Sydney (AFP) Feb 2, 2011
A huge cyclone that was Wednesday set to slam into Australia's agricultural heartland could wipe half a billion dollars from its sugar industry and decimate the nation's banana crops, growers said.
Top category Cyclone Yasi, which Prime Minister Julia Gillard said may be the worst in Australia's history, was on course to plough into Queensland, packing winds of nearly 300 kilometres (187 miles) per hour.
Sugar group Canegrowers, whose industry dominates the region's economy, contributing just under Aus$2 billion ($2 billion) per year, fears the storm could cost at least Aus$500 million damage to the sector.
Australia is the world's fourth-largest sugar exporting country according to government figures, with annual exports worth about Aus$1.7 billion to countries including Japan, South Korea and Malaysia.
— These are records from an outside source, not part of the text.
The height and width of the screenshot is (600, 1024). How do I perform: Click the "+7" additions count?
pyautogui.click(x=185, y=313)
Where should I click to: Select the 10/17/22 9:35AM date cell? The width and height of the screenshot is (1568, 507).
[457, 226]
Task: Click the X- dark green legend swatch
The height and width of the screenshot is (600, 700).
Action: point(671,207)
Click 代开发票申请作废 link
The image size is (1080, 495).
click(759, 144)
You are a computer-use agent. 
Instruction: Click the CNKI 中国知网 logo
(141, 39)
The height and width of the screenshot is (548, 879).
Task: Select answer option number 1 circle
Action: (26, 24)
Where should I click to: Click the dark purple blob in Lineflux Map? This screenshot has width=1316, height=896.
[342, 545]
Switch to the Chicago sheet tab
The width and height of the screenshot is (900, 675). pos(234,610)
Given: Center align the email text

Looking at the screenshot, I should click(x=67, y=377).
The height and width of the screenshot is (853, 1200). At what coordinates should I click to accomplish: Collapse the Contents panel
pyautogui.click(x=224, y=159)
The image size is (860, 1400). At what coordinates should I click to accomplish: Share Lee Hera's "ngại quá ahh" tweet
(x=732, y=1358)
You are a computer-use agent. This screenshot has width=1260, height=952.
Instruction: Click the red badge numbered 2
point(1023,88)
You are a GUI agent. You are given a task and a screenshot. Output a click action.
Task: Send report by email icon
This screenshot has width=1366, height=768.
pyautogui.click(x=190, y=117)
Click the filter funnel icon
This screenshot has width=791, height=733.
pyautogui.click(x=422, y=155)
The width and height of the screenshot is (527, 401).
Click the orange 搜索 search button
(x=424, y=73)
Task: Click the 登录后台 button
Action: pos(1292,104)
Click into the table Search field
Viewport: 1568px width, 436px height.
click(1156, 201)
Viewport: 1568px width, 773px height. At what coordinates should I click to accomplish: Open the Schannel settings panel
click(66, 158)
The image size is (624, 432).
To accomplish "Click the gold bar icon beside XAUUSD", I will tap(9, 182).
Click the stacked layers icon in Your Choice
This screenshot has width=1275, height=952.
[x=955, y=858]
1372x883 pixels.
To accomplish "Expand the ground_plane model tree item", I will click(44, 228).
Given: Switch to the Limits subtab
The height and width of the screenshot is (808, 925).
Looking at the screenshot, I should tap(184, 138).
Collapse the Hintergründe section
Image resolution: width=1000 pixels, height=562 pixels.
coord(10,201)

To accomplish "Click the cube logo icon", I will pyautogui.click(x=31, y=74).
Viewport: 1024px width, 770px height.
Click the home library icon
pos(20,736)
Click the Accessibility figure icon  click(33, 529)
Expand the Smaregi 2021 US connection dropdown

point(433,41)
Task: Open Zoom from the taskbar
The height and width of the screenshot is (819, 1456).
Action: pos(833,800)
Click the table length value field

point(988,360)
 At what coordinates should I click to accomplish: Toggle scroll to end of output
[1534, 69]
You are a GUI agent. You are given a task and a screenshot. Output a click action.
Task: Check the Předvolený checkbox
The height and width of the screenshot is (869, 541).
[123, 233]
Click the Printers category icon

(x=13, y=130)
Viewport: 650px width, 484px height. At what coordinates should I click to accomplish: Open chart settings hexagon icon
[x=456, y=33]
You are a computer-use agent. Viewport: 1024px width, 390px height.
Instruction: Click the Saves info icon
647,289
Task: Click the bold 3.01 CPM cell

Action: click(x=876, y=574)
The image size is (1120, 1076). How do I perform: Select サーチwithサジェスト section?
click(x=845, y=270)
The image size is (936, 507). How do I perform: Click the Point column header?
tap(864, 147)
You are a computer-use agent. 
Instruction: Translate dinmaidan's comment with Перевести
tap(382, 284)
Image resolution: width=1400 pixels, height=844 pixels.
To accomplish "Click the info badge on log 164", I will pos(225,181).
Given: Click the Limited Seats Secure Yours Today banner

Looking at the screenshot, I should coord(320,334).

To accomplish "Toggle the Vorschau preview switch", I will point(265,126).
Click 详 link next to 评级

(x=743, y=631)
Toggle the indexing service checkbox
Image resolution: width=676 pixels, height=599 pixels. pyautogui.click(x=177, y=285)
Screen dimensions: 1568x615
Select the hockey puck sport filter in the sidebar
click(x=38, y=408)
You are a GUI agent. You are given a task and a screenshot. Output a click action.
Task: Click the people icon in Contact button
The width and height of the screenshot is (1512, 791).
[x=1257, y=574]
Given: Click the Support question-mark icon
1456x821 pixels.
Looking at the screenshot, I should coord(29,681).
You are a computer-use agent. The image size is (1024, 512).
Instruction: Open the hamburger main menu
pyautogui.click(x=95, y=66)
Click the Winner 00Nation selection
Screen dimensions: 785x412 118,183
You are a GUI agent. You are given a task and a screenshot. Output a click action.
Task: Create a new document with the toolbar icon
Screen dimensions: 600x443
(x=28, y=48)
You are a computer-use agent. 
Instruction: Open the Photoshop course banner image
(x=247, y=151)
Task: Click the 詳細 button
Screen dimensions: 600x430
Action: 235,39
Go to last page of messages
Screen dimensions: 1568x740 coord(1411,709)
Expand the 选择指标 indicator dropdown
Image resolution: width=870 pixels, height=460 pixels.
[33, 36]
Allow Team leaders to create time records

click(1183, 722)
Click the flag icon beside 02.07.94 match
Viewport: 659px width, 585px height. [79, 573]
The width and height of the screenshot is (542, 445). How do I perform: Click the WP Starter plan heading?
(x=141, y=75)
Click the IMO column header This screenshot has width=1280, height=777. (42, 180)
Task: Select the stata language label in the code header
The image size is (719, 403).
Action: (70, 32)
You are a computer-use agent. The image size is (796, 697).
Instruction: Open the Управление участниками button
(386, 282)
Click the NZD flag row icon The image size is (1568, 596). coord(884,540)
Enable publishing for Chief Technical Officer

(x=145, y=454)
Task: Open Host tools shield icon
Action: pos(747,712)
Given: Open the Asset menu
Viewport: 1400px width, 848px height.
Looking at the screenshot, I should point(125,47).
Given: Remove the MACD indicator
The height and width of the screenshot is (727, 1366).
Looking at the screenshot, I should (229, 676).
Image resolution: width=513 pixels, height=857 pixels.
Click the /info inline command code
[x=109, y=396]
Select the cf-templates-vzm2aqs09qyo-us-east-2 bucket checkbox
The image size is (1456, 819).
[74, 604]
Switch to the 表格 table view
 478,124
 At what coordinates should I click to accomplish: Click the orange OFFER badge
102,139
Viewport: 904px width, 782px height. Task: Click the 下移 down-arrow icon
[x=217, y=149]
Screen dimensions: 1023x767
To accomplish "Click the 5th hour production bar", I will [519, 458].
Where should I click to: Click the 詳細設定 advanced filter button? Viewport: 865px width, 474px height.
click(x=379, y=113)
"The half a billion projected losses do not even start to include the cost of broader damage to infrastructure such as the road and rail network, houses, property, mills and ports," said the group's chief executive Steve Greenwood.
"Some growers stand to lose 100 percent of their crop, a blow from which they may never recover," the head of the group that represents about 4,000 sugar cane growers said in a statement.
About 90 percent of Australia's sugar cane is grown in Queensland, 30 percent of it north of the city of Townsville, which is home to 1,500 cane growers and which is expected to be severely hit by Yasi.
Cyclone Larry, which in 2006 cut a destructive swathe across an area from south of Cairns through to near the town of Tully, north of Townsville, wiped out 40-50 percent of crops in its path, causing a loss of Aus$500 million.
"There were those in Cyclone Larry who lost everything -- farmhouses, crop, machinery, sheds, and livelihood during the devastating force," said Greenwood as Yasi looked set to dwarf Larry's size and strength.
There is no insurance for sugar cane growers in the region, because insuring in an area that frequently experiences cyclones is considered too risky, he said.
The area between Cairns and Townsville that was shaping as ground zero for Cyclone Yasi is also the heart of Australia's banana industry, which was decimated by Larry.
Some Banana growers fear they could suffer the same catastrophic losses, which sent the country's inflation soaring as shortages in key crops such as bananas put huge pressure on prices.
"This will devastate the whole (banana) industry. There will be nothing standing after midnight tonight -- that's a given. It doesn't matter where it hits," said distraught banana grower Dianne Sciacca.
"You only need 50 kilometre per hour winds to knock over a banana crop, a pawpaw crop and also cane," said the farmer, whose business is just recovering after losing all her crop in 2006.
But the Australian Banana Growers' Council said the industry could be luckier than when Larry hit in March 2006, late in the banana season.
Because it is early in the season, some growers have been able to trim young banana plants of their leaves, lessening the wind's effect, said the council's chief executive Jonathan Eccles.
"They regrow a bit like when you cut the grass, they regrow fairly quickly," he said.
In addition to sugar and bananas, far north Queensland is also an important producer of watermelons, mangoes, lychees, macadamia nuts, strawberries and various vegetables, the National Farmers Federation said.
Economists predicted fruit prices would spike following Yasi, but said it would likely not send inflation soaring through the whole economy.
The government has already warned of an inflation surge in the March quarter following record floods that swamped large farming areas south of the cyclone's path last month, wiping out fruit and vegetable plantations.